» **Extrait à lire**
↓↓↓

Liste des agents de vente
Belgique : Etablissements Emile Bruylant (rue de la Régence 67,
  B-1000 Bruxelles)
Luxembourg : Librairie Promoculture (14, rue Duchscher
  (place de Paris), B.P. 1142, L-1011 Luxembourg-Gare)
Pays-Bas : B.V. Juridische Boekhandel & Antiquariaat
  A. Jongbloed & Zoon (Noordeinde 39, NL-2514 GC La Haye) 
SOMMAIRE1
Arrêt rendu par une chambre
France – omission par la Cour de cassation de motiver sa décision sur des doléances tenant au manque d'impartialité d'une cour d'appel
I. ARTICLE 6 § 1 DE LA CONVENTION
A.      Exceptions préliminaires du Gouvernement 
1. Tardiveté de la requête
Grief déduit du défaut d'impartialité porte sur l'arrêt de la cour d'appel de Papeete du 7 décembre 1989, qui a fait l'objet de l'arrêt de la Cour de cassation du 17 décembre 1991 – la décision à prendre en considération pour le calcul du délai de six mois est ce dernier arrêt.
Conclusion : rejet (unanimité).
2. Non-épuisement des voies de recours internes
Vu l'imbrication des différents recours, la question de l'épuisement des voies de recours internes doit être examinée au regard de l'ensemble de celles-ci – certes, les moyens présentés dans le mémoire ampliatif à l'appui du pourvoi contre l'arrêt du 7 décembre 1989 n'invoquaient pas l'article 6 de la Convention, ni un défaut d'impartialité – néanmoins, les requérants ont attiré l'attention sur la question soumise aux organes de la Convention en déposant des conclusions de non-lieu à statuer et en demandant à la cour d'appel de Papeete de surseoir à statuer en raison du dépôt de leur requête en suspicion légitime.
Conclusion : rejet (unanimité).
B. Bien-fondé des griefs
Etendue de l'obligation des tribunaux de motiver leurs décisions : peut varier selon la nature de la décision et doit s'analyser à la lumière des circonstances de chaque espèce.
Cour de cassation, saisie de deux requêtes en dessaisissement de la cour d'appel de Papeete portant sur trois procédures concernant un même contentieux successoral, ordonne le renvoi de deux procédures sans évoquer la troisième pourtant étroitement liée aux deux autres – arrêt de la Cour de cassation ne contient aucune indication de nature à éclairer la Cour sur le sort différent réservé à cette procédure.

↑↑↑

» **Consigne donnée 1**
Pouvez-vous reprendre, dans la liste, la partie qui s'ouvre sur la ligne contenant « Given: Click No in the sixth data row » et se termine à la fin de la liste, en remplaçant « Given » par « Task », sans y inclure les images ?

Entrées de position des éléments

↓↓↓

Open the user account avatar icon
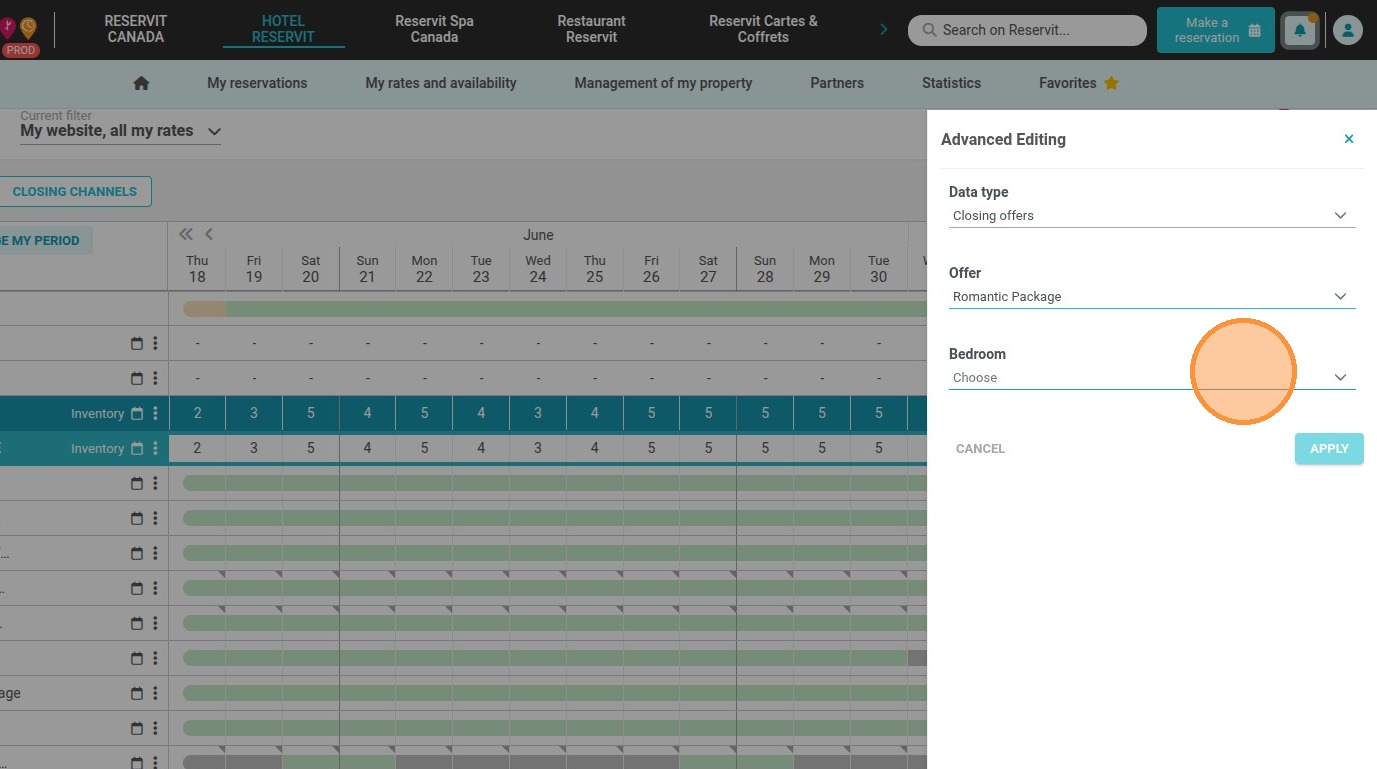The image size is (1377, 769). pos(1348,31)
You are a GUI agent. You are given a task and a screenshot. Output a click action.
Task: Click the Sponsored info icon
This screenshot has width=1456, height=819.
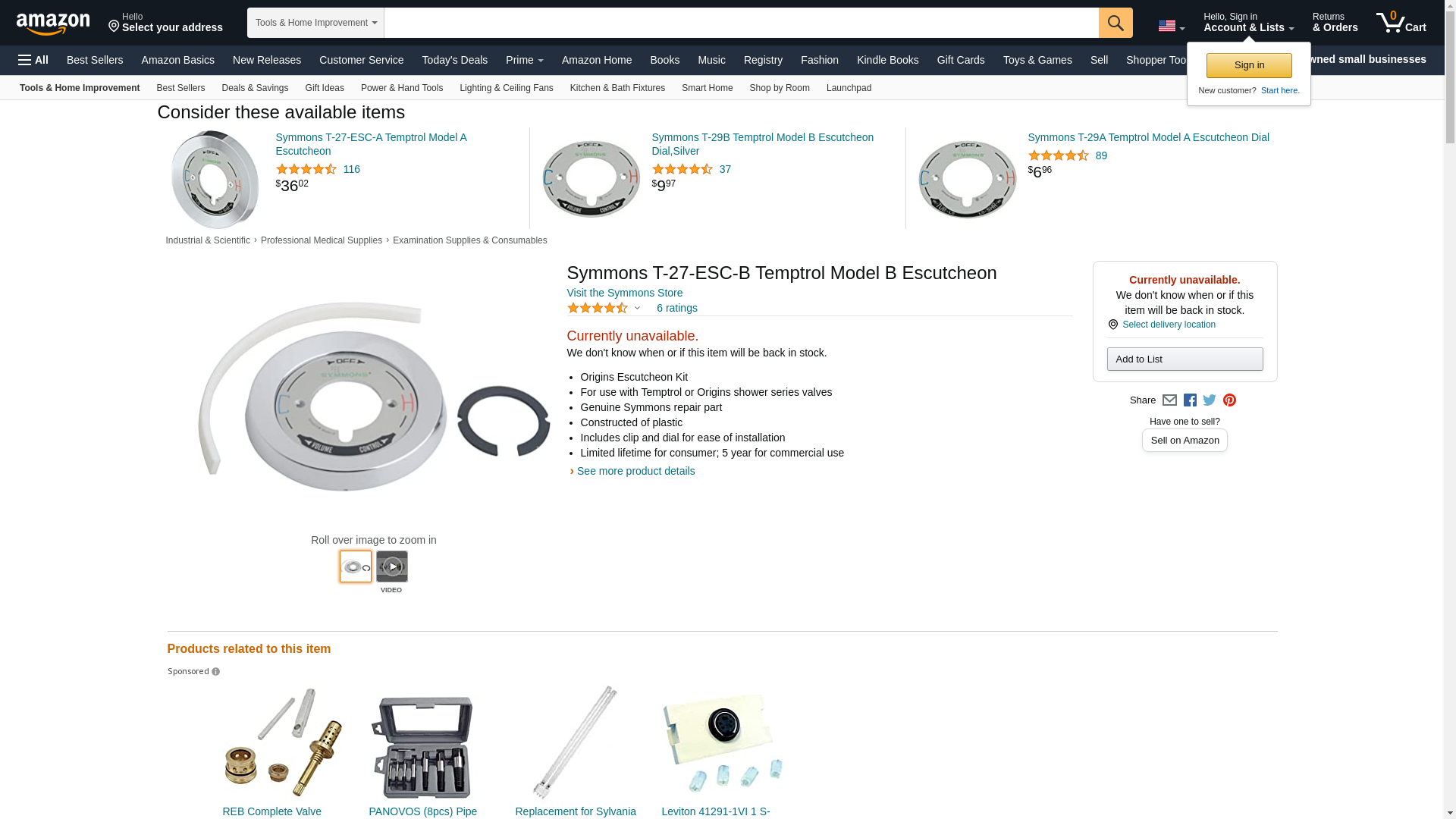pos(216,672)
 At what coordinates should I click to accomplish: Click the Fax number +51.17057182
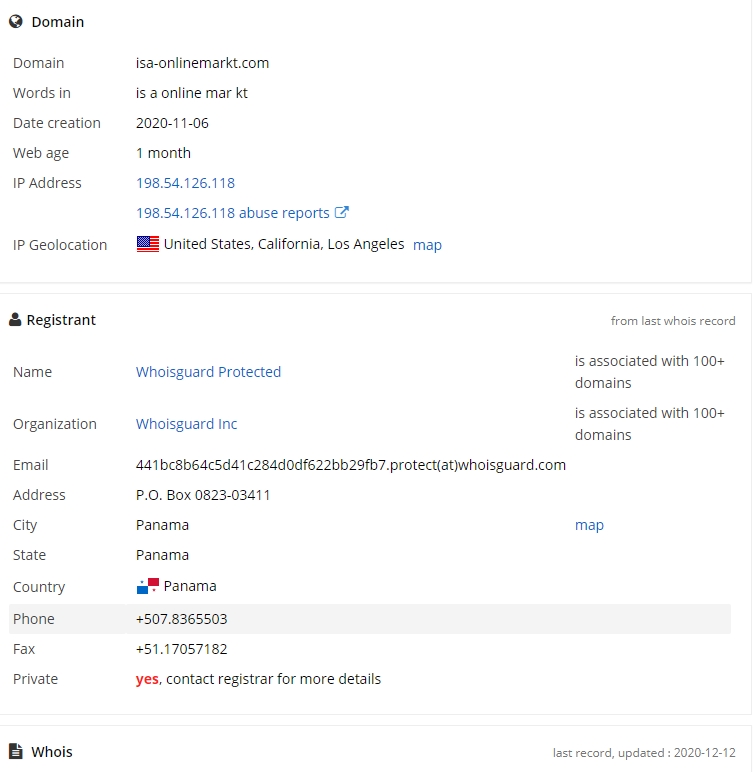point(182,649)
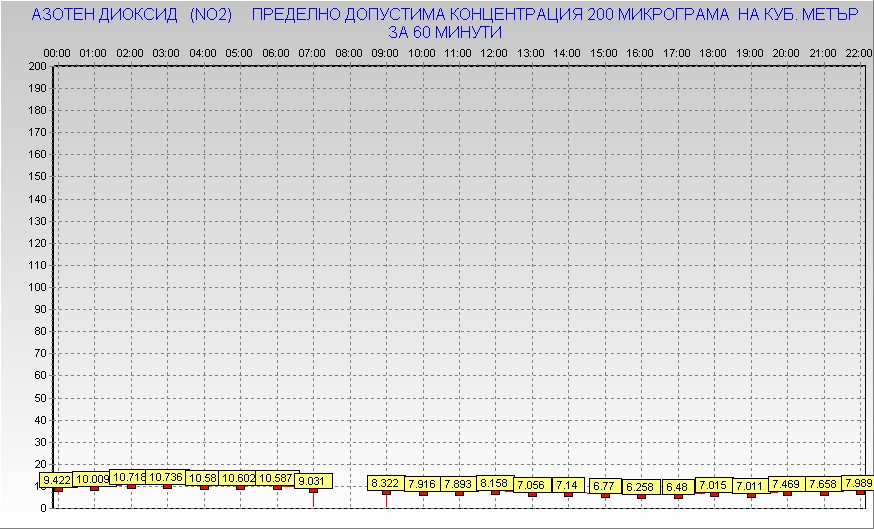The image size is (874, 529).
Task: Click the 50 value on the y-axis
Action: [40, 397]
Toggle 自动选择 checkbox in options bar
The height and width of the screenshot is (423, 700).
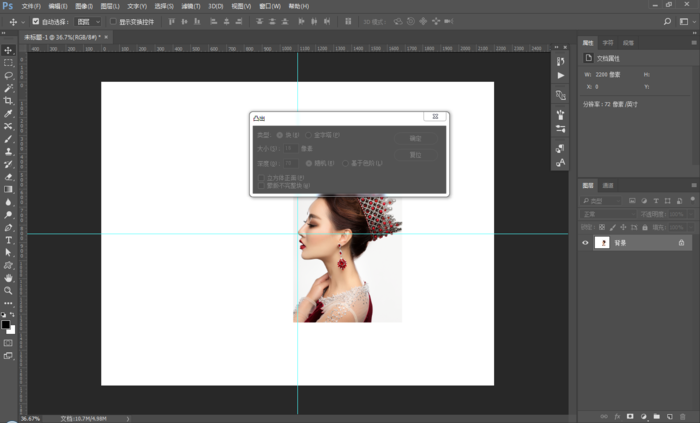[36, 21]
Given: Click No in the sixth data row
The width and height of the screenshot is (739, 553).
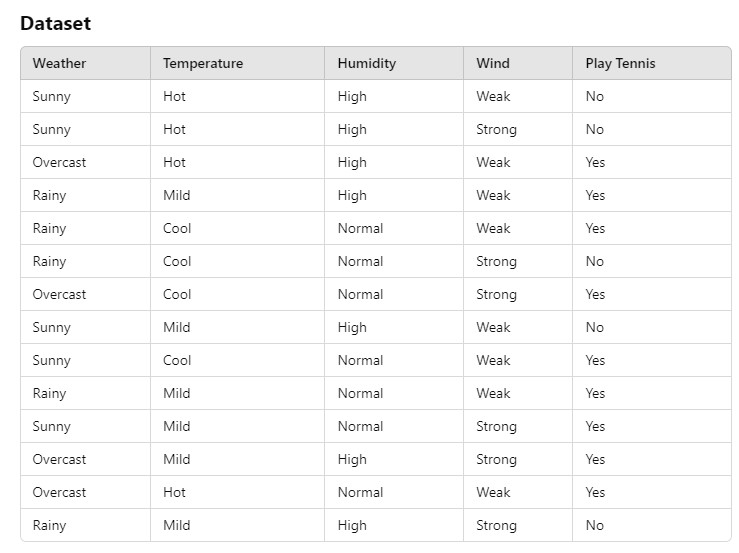Looking at the screenshot, I should coord(595,261).
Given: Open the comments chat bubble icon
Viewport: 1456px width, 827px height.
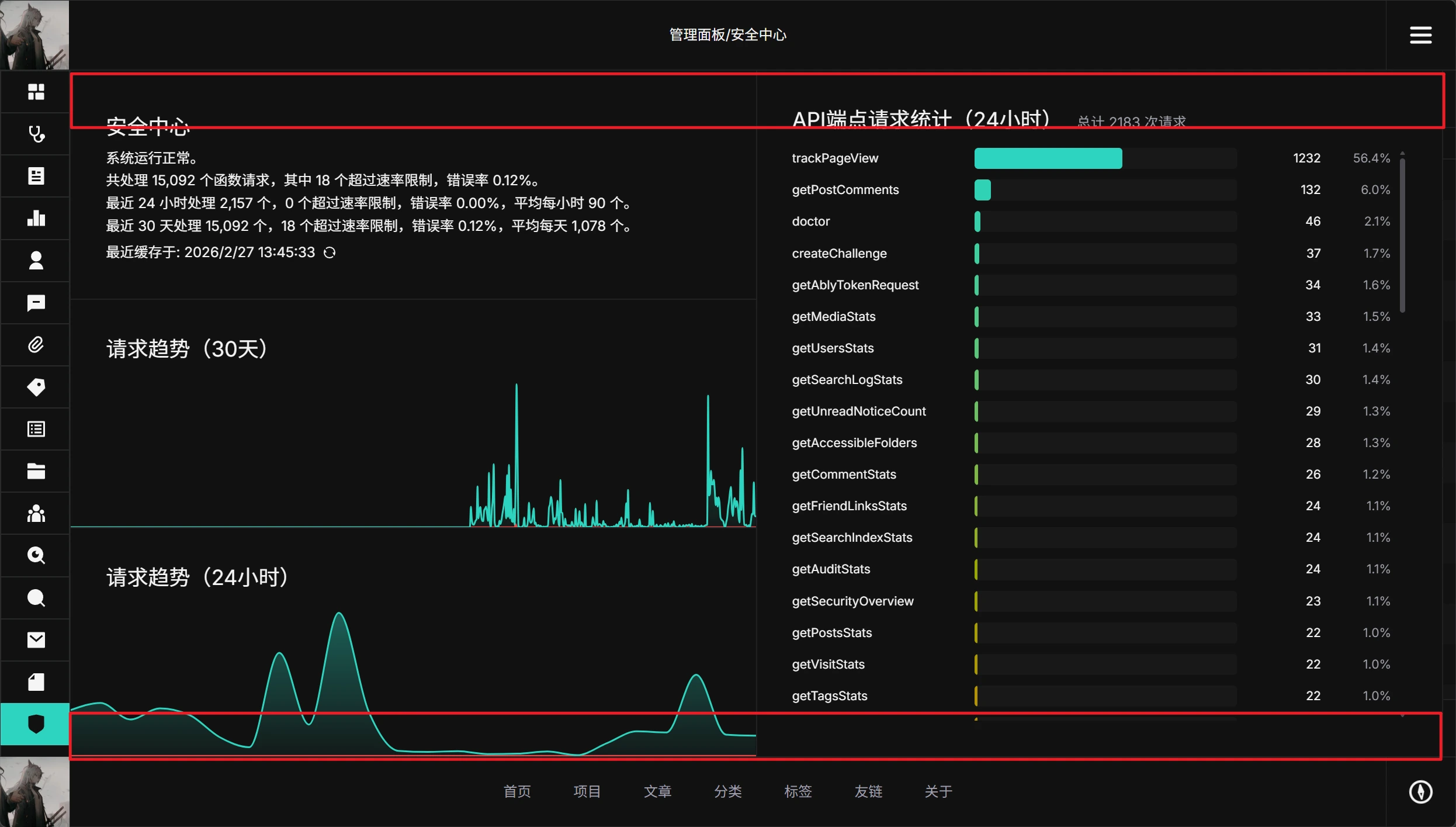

↑↑↑

» **Consigne donnée 2**
Pouvez-vous condenser le paragraphe de l'extrait qui commence par « Vu l'imbrication des différents recours » en conservant ses faits essentiels ?

» **Réponse complète 1**
Task: Click No in the sixth data row
The width and height of the screenshot is (739, 553).
Looking at the screenshot, I should coord(595,261).
Task: Open the comments chat bubble icon
Viewport: 1456px width, 827px height.

» **Réponse complète 2**
Les recours étant imbriqués, l'épuisement des voies de recours internes s'apprécie au regard de leur ensemble. Le mémoire ampliatif à l'appui du pourvoi contre l'arrêt du 7 décembre 1989 n'invoquait ni l'article 6 de la Convention ni un défaut d'impartialité. Les requérants ont toutefois soulevé la question soumise aux organes de la Convention. Ils ont déposé des conclusions de non-lieu à statuer et demandé à la cour d'appel de Papeete de surseoir à statuer en raison de leur requête en suspicion légitime.